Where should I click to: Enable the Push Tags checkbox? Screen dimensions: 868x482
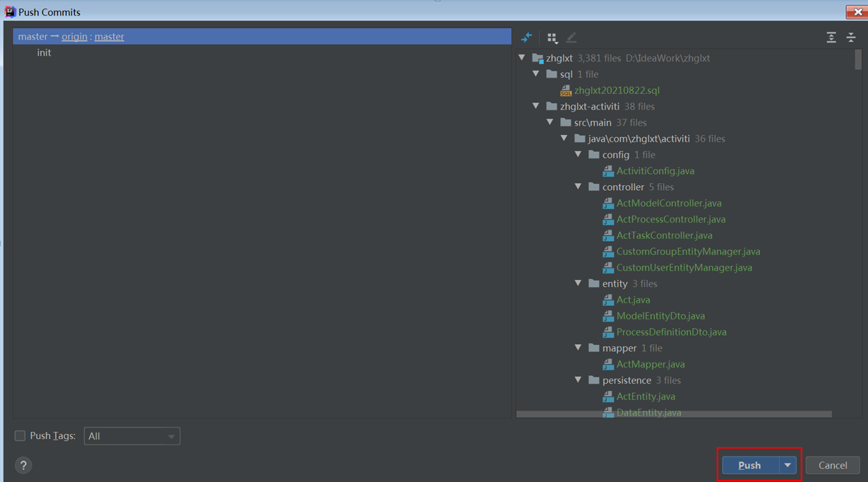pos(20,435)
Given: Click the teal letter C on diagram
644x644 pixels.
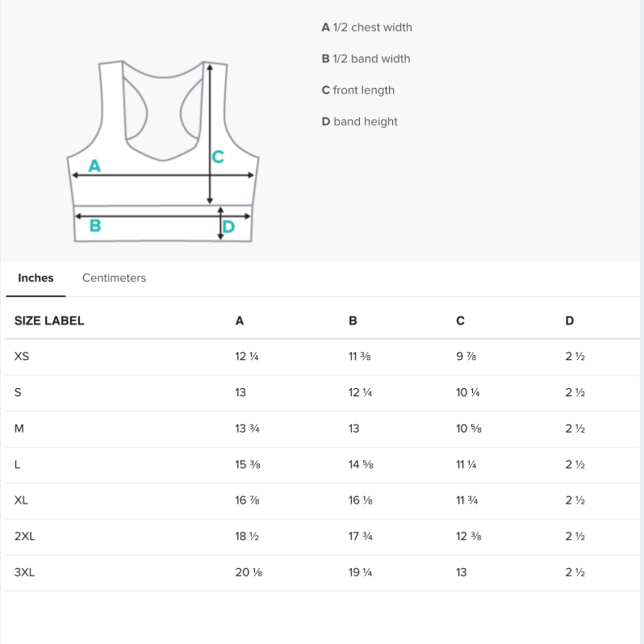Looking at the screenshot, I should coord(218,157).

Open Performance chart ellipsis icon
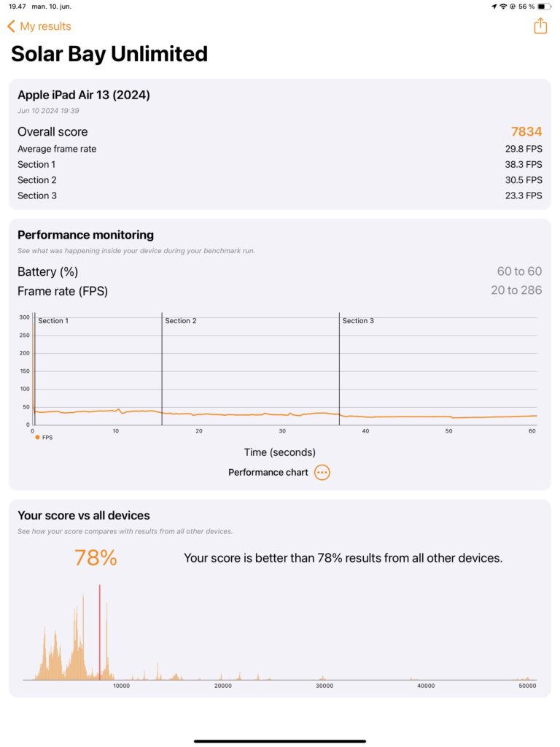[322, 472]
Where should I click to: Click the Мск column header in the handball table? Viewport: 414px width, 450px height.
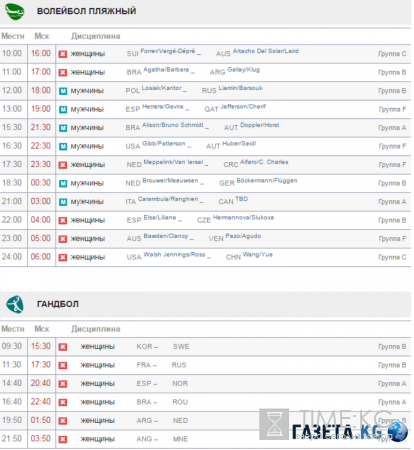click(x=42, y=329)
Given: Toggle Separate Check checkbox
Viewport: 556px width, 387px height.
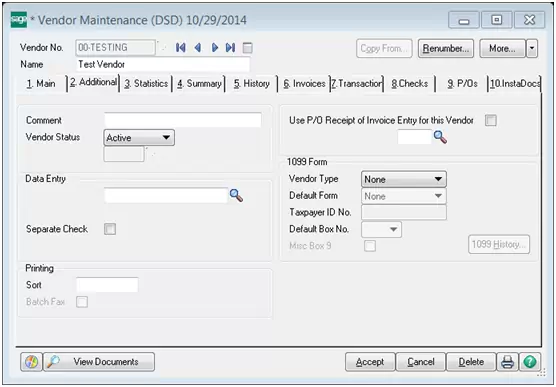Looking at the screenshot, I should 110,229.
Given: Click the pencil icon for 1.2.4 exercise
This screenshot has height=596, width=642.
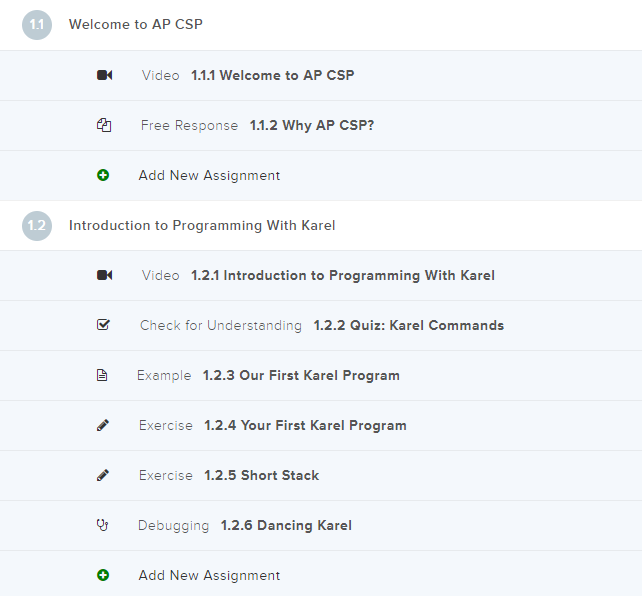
####################
INSTRUCTIONS TO FOLLOW
Collect the complete line wherever the string "Given" appears in the records.

SOLUTION TO THIS EXERCISE
Given: Click the teal letter C on diagram
Given: Toggle Separate Check checkbox
Given: Click the pencil icon for 1.2.4 exercise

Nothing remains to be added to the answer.